Michele H. Potashman, PhD, of the Takeda Oncology Company, Cambridge, MA, and colleagues studied 1000 patients with PTCL identified by ICD-9 diagnosis codes over the period from October 1, 2007, through June 30, 2011. Truven MarketScan data for commercially insured and Medicare supplemental patients were used to retrospectively identify unique PTCL patients. This database comprises medical and pharmaceutical claims for >100 million unique patients across the United States.
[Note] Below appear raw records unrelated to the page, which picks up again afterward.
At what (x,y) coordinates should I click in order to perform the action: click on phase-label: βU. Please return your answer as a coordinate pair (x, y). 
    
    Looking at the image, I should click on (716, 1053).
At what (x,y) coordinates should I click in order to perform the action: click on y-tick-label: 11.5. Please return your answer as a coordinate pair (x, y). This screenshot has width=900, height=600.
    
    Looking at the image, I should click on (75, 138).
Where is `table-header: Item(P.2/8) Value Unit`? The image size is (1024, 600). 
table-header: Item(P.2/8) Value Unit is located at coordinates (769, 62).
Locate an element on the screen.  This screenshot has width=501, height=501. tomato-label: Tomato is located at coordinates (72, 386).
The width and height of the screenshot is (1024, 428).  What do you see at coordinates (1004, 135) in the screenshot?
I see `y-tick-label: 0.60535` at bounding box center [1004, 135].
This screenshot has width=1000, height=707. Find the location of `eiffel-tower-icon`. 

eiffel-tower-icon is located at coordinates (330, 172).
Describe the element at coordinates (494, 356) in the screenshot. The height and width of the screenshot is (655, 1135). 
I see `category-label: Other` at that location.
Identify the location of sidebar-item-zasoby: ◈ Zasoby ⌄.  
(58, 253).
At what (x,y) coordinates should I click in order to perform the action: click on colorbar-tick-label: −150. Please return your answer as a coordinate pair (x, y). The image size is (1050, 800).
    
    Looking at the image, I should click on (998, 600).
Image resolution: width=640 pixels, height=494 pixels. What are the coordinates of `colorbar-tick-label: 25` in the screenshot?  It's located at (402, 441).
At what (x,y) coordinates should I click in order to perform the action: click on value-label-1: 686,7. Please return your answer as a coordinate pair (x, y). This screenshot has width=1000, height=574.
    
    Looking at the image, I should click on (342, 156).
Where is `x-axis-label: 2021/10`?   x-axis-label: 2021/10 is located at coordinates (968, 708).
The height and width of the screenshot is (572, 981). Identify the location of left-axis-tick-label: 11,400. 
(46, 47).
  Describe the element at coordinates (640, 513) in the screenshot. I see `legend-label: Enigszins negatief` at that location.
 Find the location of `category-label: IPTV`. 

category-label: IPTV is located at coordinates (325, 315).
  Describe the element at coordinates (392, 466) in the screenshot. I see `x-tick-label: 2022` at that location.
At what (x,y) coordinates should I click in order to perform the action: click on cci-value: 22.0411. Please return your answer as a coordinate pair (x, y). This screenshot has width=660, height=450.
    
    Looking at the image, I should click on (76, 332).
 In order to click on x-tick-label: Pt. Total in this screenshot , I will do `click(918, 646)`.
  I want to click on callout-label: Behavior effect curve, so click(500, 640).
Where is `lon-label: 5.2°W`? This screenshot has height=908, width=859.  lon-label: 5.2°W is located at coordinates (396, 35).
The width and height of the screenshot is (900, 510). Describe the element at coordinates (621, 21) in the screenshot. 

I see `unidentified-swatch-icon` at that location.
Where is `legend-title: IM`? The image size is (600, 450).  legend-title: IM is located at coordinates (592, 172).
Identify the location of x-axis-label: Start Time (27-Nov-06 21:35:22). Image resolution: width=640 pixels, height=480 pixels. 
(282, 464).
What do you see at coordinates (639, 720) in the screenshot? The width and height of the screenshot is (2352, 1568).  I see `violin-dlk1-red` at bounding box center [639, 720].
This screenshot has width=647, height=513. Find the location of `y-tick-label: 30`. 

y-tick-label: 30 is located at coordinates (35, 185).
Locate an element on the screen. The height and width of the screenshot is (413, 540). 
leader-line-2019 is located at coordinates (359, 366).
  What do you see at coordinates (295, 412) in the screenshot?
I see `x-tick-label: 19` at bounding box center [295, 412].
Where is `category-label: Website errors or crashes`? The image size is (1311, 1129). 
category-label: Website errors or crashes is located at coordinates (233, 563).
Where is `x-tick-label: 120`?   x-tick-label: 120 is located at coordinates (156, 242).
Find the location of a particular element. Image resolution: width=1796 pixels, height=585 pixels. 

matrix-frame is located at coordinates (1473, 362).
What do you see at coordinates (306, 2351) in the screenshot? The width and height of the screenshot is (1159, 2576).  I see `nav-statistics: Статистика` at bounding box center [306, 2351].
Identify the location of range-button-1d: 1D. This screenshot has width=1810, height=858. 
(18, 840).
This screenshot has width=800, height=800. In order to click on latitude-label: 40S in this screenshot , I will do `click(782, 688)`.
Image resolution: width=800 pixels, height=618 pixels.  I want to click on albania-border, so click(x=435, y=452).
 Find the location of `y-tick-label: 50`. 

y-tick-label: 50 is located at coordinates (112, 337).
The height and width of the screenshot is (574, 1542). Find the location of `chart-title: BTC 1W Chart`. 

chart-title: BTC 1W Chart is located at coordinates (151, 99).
All patients were required to have at least 6 months of continuous enrollment before and 12 months of continuous enrollment after their index date.
Mean patient age was 56 years, 58% were male, and all patients had a higher frequency of comorbidities (mean Charlson Comorbidity Index of 1.72 vs 0.39 for the control group).

The control group (n=5000) included randomly selected non-PTCL patients and was considered to represent the average insured patient population from the US payer perspective, according to the authors.

The study calculated healthcare costs per month, measured and annualized to provide average yearly costs. Healthcare costs included hospitalizations, pharmacy services, office visits, emergency room visits, hospice stays, stem cell transplant, and other patient-related costs such as laboratory procedures, blood transfusions, and radiology procedures.

Higher Annual Costs
“On an average annual basis, PTCL patients were hospitalized more often and experienced a longer length of stay compared with matched controls,” noted Potashman. “In addition, PTCL patients had higher utilization of office visits, pharmacy services, emergency room visits, and hospice care.”

Overall, PTCL patients incurred much higher average annual costs compared with matched controls ($75,934.08 vs $4,660.64), driven mainly by hospitalizations (32.2% of overall costs) and pharmacy services (19.6% of overall costs). Fifty percent of PTCL patients compared with 13.8% of controls had hospitalizations. Emergency room visits were almost twice as frequent in the PTCL patients (47.0% vs 25.0%).

The mean cost of hospitalization per patient was $24,417 in the PTCL patients versus $1058 for controls (P<.0001).

Some 11.4% of PTCL patients had stem cell transplant compared with none of the controls. Mean cost per transplant patient in the PTCL cohort for a first stem cell transplant was $126,093.58.

The most common diagnosis codes associated with hospitalization were fever, fatigue, dizziness, dyspnea, chest pain, cough, and other chest symptoms.